• **課題一覧**:
1) 原文の「モデル事業の内容と問題点」から「系の構築も視野に入れている。」までの部分を、「モデル事業」を「試行事業」に変えて書き直してください。
2) 原文について、次の問いに答えよ。
(a) 厚生労働省は派遣先を全国何か所選定するか。
(b) 同省はこの制度を何年度から本格化させたい考えか。
(c) 処方箋が無くても自由に販売できるものは何か。

• **原文**:
────────────────────────────────────────

現行法において、薬剤師は医療行為そのものを行うことはできないが、薬の副作用をなどを調べる目的で患者の様子をチェックしたり、患者の相談にのり、アドバイスを行うことは許される。
同省はこの「かかりつけ薬剤師」の制度を用いて、薬物療法の指導や健康食品の紹介などのサービスを広め、処方箋が無くても自由に販売できる一般医薬品の提供を進めていきたい考えだ。
モデル事業の内容と問題点
厚生労働省は「かかりつけ薬剤師」の育成のため、全国50か所の派遣先を選定し、実際に薬剤師を派遣するモデル事業を行う。
抗癌剤を始めとする強度の副作用を持つ薬の常用者宅を訪問し、実際にケアを行わせることによって、医師の代役が務まるかどうかの調査を行う。また、サービスに応じた調剤報酬の新体系の構築も視野に入れている。
同省はこの制度を26年度から本格化させたい考えだが、患者が医師の診断を受けずに市販の検査キットで血糖値などの数値を測定し、薬剤師がその結果に応じて一般薬を売るなどという事態も想定され、医師側からの反発を招く可能性があることも指摘されている。

────────────────────────────────────────

• **データ抜粋**:
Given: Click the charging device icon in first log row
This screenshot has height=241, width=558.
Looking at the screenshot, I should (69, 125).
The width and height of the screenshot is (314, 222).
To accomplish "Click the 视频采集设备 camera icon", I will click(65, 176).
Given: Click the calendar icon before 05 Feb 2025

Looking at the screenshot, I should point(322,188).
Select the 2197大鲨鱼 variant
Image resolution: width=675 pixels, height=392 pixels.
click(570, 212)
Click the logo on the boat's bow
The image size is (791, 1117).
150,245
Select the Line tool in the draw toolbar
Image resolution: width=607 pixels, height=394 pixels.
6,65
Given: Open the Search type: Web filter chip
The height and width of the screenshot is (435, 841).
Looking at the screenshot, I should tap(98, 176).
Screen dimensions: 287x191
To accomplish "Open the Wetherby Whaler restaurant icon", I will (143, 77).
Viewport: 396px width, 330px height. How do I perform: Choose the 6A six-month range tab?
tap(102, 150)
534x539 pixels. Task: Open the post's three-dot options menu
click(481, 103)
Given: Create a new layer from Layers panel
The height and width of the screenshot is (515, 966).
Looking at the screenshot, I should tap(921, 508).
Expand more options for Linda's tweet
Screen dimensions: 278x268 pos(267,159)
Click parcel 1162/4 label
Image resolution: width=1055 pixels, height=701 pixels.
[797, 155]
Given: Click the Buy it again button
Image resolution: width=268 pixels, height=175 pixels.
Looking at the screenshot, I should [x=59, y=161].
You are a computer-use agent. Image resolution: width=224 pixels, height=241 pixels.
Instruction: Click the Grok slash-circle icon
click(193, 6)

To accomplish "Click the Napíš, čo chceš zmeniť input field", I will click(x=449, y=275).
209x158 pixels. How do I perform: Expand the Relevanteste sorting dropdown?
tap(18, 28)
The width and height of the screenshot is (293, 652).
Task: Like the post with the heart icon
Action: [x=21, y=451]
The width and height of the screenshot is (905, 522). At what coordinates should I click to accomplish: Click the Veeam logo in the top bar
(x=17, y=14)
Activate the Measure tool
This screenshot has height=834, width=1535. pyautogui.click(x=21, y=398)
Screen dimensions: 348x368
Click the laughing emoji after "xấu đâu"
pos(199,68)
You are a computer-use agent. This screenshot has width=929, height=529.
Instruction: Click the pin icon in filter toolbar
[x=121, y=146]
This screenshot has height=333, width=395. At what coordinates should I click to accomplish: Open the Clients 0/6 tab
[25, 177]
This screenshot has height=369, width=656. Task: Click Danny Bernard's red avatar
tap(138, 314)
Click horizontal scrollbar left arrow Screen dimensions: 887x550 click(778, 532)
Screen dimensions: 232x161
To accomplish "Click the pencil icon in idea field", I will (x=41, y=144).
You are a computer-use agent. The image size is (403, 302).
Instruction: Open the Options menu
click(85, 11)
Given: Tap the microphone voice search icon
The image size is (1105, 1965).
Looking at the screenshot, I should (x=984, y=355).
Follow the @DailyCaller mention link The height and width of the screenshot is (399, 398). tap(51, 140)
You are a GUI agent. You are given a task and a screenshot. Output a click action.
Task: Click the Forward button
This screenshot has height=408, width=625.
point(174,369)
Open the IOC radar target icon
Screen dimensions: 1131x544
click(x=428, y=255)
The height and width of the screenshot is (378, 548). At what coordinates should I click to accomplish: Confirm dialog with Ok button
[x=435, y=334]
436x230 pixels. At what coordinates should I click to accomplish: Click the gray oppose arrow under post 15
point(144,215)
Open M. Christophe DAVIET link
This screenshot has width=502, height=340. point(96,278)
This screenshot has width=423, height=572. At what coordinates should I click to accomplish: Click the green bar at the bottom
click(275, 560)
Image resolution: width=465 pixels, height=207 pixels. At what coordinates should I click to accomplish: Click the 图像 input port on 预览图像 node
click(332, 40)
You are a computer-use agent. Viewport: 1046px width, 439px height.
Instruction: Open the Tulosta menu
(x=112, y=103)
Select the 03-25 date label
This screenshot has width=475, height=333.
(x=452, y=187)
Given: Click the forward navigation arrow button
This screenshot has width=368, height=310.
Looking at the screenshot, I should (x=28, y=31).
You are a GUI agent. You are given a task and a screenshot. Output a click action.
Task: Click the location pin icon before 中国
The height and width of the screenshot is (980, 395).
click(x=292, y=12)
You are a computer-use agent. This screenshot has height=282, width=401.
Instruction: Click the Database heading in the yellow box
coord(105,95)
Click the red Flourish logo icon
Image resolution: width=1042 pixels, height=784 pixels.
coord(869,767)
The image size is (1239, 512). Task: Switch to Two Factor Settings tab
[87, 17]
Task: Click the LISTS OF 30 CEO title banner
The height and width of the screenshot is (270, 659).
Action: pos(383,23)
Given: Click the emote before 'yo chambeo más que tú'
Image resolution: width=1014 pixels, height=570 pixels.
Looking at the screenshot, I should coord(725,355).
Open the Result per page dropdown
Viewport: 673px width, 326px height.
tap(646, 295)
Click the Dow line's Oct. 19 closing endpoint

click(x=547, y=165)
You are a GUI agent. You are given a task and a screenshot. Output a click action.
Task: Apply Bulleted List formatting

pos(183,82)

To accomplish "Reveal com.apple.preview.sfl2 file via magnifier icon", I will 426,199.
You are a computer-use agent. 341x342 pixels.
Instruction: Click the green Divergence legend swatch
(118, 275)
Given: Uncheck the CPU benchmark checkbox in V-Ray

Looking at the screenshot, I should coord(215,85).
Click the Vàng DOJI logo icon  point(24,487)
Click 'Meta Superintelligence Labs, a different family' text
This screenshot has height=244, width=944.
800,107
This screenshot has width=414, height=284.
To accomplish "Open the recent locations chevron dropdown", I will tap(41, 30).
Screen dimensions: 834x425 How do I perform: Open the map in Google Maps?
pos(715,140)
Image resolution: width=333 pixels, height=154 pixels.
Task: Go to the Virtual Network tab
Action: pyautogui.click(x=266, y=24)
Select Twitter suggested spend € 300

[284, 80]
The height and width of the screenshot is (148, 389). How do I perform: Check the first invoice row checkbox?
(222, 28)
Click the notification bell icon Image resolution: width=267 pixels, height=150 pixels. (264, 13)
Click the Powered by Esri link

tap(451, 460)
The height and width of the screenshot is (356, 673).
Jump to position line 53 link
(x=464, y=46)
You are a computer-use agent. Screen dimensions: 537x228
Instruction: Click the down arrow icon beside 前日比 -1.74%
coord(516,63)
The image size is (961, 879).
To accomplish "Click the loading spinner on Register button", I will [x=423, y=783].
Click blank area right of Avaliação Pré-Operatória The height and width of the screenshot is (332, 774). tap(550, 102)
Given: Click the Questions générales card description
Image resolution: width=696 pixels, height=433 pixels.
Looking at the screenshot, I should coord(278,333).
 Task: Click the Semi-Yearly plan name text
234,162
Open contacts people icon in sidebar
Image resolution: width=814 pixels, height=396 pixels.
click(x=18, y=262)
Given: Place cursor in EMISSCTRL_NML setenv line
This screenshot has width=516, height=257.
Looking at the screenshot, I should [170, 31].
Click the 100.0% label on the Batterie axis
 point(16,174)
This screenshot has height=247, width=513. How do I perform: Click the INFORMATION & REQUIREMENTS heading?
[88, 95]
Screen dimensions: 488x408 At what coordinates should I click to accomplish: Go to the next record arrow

────────────────────────────────────────

• **課題の解答**:
1)
試行事業の内容と問題点
厚生労働省は「かかりつけ薬剤師」の育成のため、全国50か所の派遣先を選定し、実際に薬剤師を派遣する試行事業を行う。
抗癌剤を始めとする強度の副作用を持つ薬の常用者宅を訪問し、実際にケアを行わせることによって、医師の代役が務まるかどうかの調査を行う。また、サービスに応じた調剤報酬の新体系の構築も視野に入れている。

2)
(a) 50か所
(b) 26年度
(c) 一般医薬品